I 5 pattern agentici di Claude Code che nessuno ti ha spiegato

Guida pratica ai 5 pattern workflow agentici di Claude Code: Sequential, Operator, Split-and-Merge, Agent Teams e Headless, con decision table e casi reali italiani.

I 5 pattern agentici di Claude Code che nessuno ti ha spiegato

Se usi Claude Code solo per "scrivi questo file" o "risolvi questo bug", stai usando un Ferrari per andare al supermercato. Claude Code supporta cinque pattern architetturali per orchestrare agenti in modo strutturato — e la scelta del pattern giusto determina se il tuo workflow scala o collassa.
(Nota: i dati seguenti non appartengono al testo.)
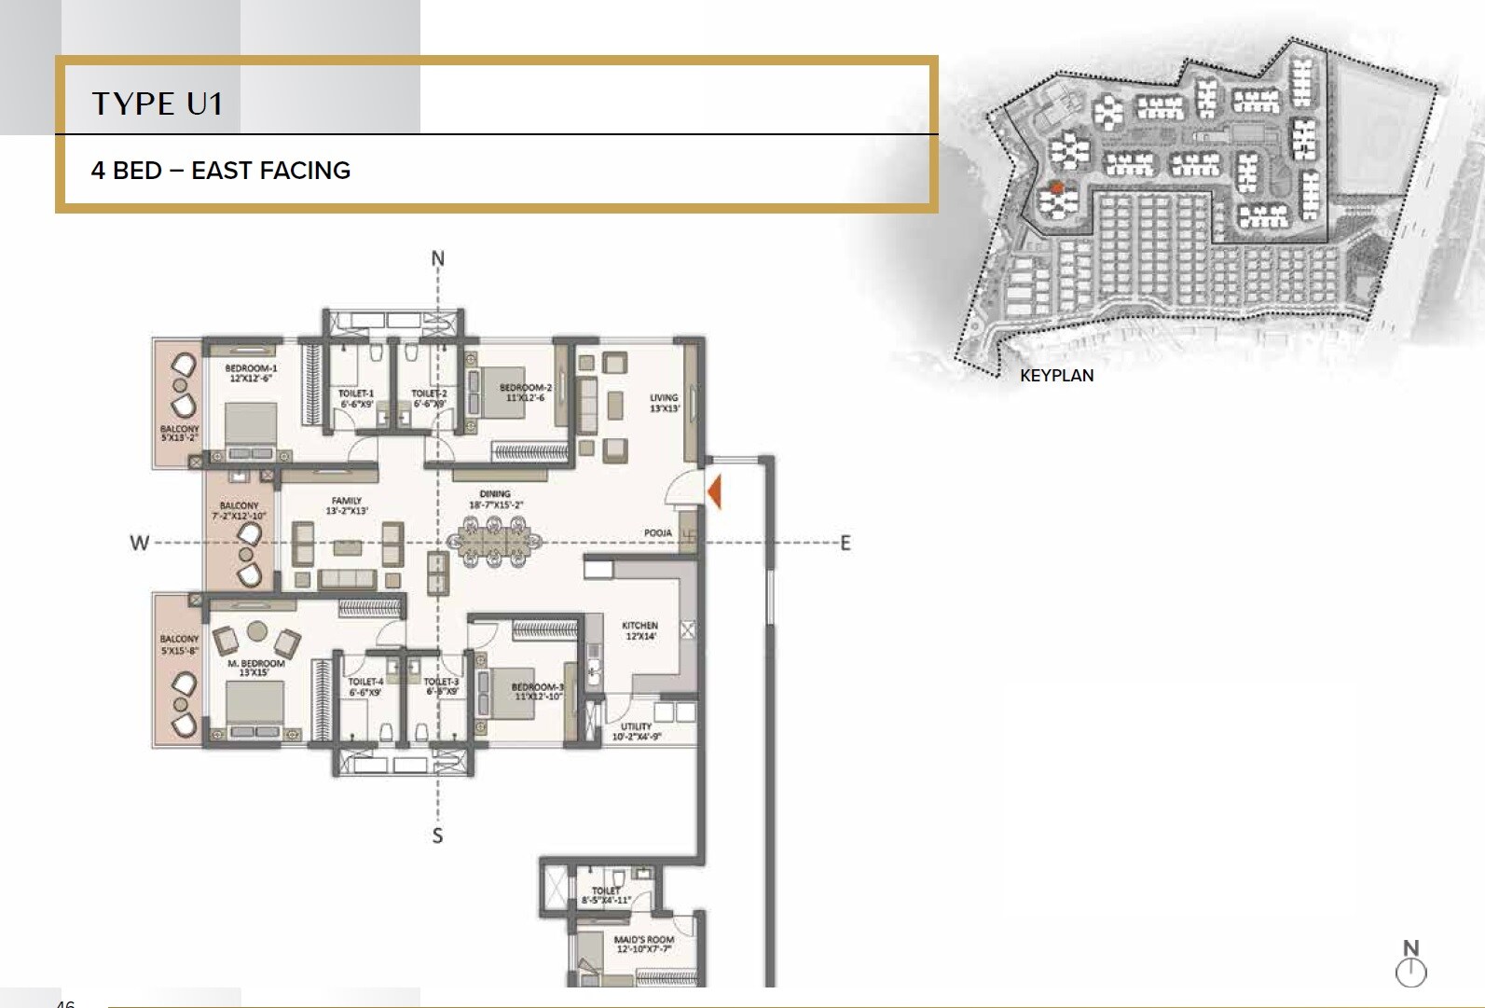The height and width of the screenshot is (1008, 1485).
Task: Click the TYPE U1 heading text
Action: coord(158,104)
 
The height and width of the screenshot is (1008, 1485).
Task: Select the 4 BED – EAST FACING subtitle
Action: coord(221,171)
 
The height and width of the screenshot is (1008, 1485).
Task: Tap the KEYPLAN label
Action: coord(1056,376)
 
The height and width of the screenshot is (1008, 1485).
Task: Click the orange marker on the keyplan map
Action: coord(1056,188)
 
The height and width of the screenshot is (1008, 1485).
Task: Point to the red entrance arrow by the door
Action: coord(714,490)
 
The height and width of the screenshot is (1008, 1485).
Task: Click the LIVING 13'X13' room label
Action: coord(664,403)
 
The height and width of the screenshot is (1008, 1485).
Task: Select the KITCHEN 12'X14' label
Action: coord(639,630)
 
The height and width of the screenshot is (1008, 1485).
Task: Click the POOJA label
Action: coord(658,533)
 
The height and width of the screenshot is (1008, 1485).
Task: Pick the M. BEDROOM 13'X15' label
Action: coord(255,668)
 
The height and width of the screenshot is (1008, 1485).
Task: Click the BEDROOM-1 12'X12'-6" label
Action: coord(251,373)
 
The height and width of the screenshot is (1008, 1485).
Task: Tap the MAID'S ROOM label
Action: coord(643,945)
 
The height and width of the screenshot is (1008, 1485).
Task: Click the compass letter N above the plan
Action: coord(438,258)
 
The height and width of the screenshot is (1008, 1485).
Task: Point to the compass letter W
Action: coord(139,543)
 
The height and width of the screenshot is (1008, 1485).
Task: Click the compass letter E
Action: coord(846,543)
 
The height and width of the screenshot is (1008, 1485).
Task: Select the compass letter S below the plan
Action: coord(437,836)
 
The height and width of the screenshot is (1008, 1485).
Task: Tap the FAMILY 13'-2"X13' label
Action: coord(347,505)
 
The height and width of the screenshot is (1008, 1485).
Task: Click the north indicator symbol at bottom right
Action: coord(1410,964)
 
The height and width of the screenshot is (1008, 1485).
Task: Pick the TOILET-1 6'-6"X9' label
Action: coord(356,398)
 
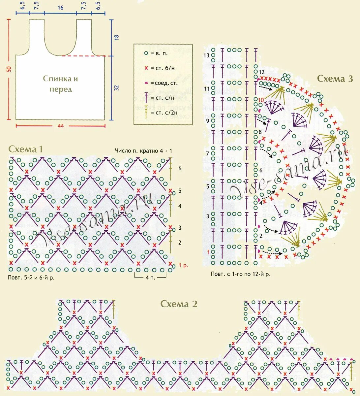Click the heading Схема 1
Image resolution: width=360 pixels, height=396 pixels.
[x=26, y=149]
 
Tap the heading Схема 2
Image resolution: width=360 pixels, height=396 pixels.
[x=179, y=304]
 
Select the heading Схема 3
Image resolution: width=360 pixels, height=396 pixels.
[x=335, y=79]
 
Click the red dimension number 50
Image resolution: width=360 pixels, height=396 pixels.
[x=9, y=69]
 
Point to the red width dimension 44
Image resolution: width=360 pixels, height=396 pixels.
[x=60, y=125]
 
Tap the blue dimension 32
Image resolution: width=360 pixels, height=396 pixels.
[x=116, y=88]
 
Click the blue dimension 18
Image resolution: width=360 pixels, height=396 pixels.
[x=116, y=37]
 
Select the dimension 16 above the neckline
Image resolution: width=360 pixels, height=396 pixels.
[x=60, y=8]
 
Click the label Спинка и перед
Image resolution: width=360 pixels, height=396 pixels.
[x=60, y=84]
Questa guida li spiega tutti e cinque con una decision table pratica e scenari reali.

---

Cosa sono i pattern agentici (e perché contano)

Un pattern agentico è un modo di strutturare come Claude coordina il lavoro: se procede passo dopo passo, delega a sotto-agenti, esegue in parallelo o gira in autonomia completa senza che tu sia presente.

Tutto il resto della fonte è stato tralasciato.